If you embed unlisted content or use a media plugin that renders that content in a way that’s not viewable elsewhere, that might be an option, but then search engines are even less likely to see the contents of that media. It’s a swings and roundabouts situation.
Number 4: The Barrier to Entry is Lowest with Blogging
In order to blog, you simply need a website that accommodates blog posts, and some time to put blog posts together. A basic content strategy and a few set goals are nice to have too. But that’s it. Nowadays websites can be surprisingly inexpensive – even free if you’re happy with a few compromises. Free sites aren’t something I would recommend long term, but the point stands.
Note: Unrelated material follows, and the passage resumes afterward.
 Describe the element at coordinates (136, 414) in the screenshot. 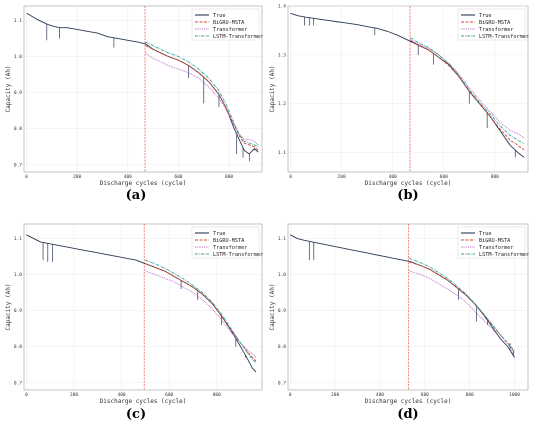

I see `panel-label: (c)` at that location.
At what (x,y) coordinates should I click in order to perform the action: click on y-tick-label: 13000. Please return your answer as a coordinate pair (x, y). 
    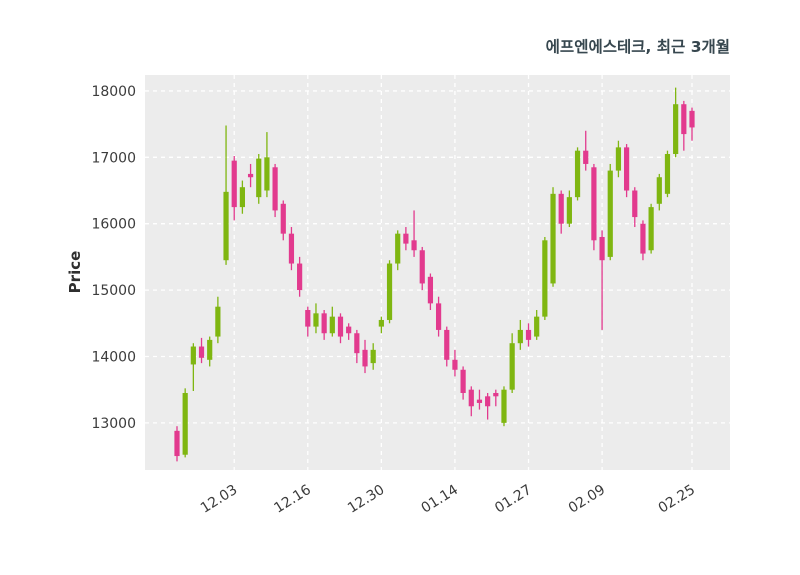
    Looking at the image, I should click on (114, 424).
If you are going on a business-like video or podcasting journey, you will likely need to invest in some tech. Video-wise, smartphones are now generally powerful enough to capture great looking video, but you will likely need to invest in lighting, a tripod, and maybe microphones for the best video you can muster.
And podcasting can require some pretty decent hardware if you want to create a good impression – a good mic, an audio interface, a pop shield – things that not just everybody has lying around. And on both counts – let’s not forget editing software too!
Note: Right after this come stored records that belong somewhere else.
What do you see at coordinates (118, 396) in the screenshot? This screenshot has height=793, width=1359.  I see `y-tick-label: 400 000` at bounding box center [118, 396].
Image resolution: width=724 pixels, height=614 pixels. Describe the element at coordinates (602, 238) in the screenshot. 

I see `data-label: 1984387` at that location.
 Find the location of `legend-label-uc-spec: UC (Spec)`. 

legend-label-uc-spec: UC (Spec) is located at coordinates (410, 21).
Getting up to speed with multimedia can also be a lot of effort – it can be quite the learning curve when you’ve got your day to day business or department running to do. But CMS platforms for blogging are just a hop skip and a jump away from word processing tools you likely already know how to use. So blogging is a great place to start – you can always scale up to multimedia later. Bringing us nicely on to:
Number 5: Blogging is a Great Springboard for Other Content Channels
I think blogging is the best place to start on a B2B content journey, though it doesn’t mean you have to stop there. Once you have a bank of blog content, you can always use audio or video media to bring your wisdom to other channels and other avenues online.
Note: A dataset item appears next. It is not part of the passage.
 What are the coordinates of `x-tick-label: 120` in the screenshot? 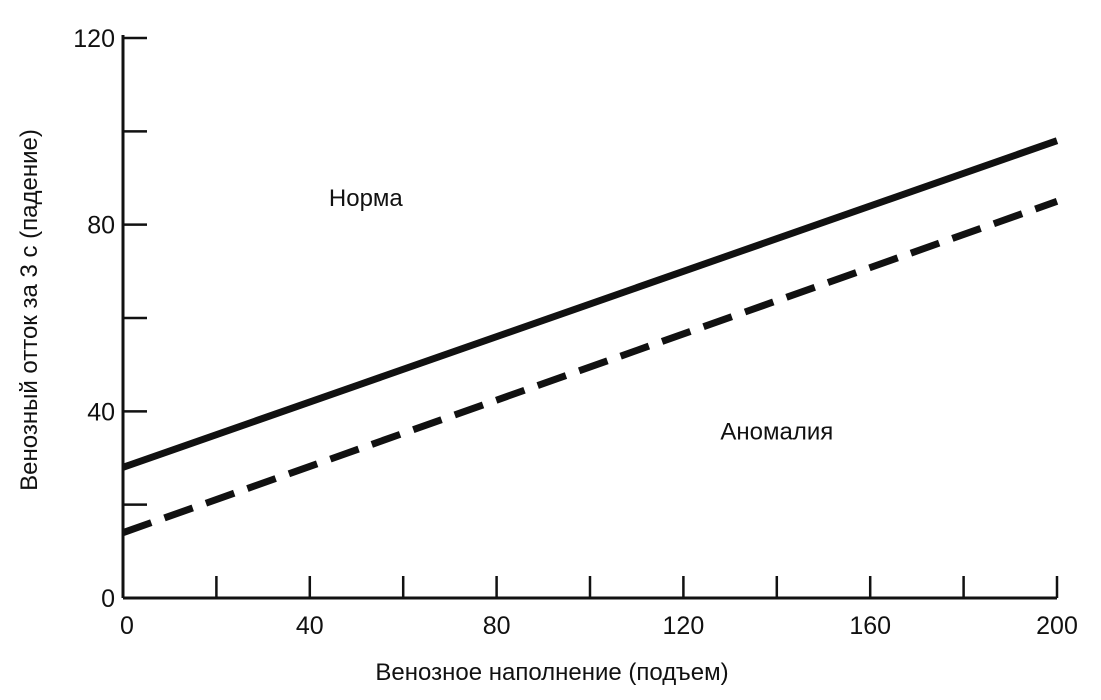 It's located at (684, 626).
This can be as simple as reading out a blog post in podcast form, or presenting a post as a video or a webinar. Providing read-out versions of posts is great for accessibility too as it presents an option to those with visual impairments, who struggle with reading, or who can’t look at a screen for too long.
That’s not to say that posts that were natively videos or podcasts can’t be turned into blog posts, but blogging’s lower barrier to entry and “editability” means that you can always update older content and turn it into a fresh new resource over a new channel. Beats writing something new from scratch!
A Few Statistics
But don’t just take it from me, let’s look at a few stats:
- Short articles, less than 3,000 words, ranked third in the B2B content assets that generated the best results in the last 12 months. (Source: Content Marketing Institute, 2021)
- 56% of marketers who leverage blogging say it’s effective and 10% say it generates the biggest return on investment. (Source: HubSpot Blog Research, 2021)
- Blogging is one of the top media formats marketers plan to leverage for the first time in 2024. (Source: HubSpot Marketing Trends Report, 2024)
- In 2023, one in four bloggers reported that blogging garners “strong results,” and over two in four reported “some results.” “Results” in this case included factors like website traffic, lead generation, brand awareness and email list growth. (Source: Orbit Media)
- The average blog post length is 1,427 words long. (Source: Orbit Media)
In Conclusion
Imagine a marketing channel where you can share the length and breadth of your worth and update that wisdom over time as it grows. A channel that can benefit you in search, and can be used across multiple platforms to increase your visibility. And it’s easy and relatively inexpensive to set up – and even to outsource.
Yup, it’s blogging. She says, on a YouTube video. The irony is deliciously crunchy.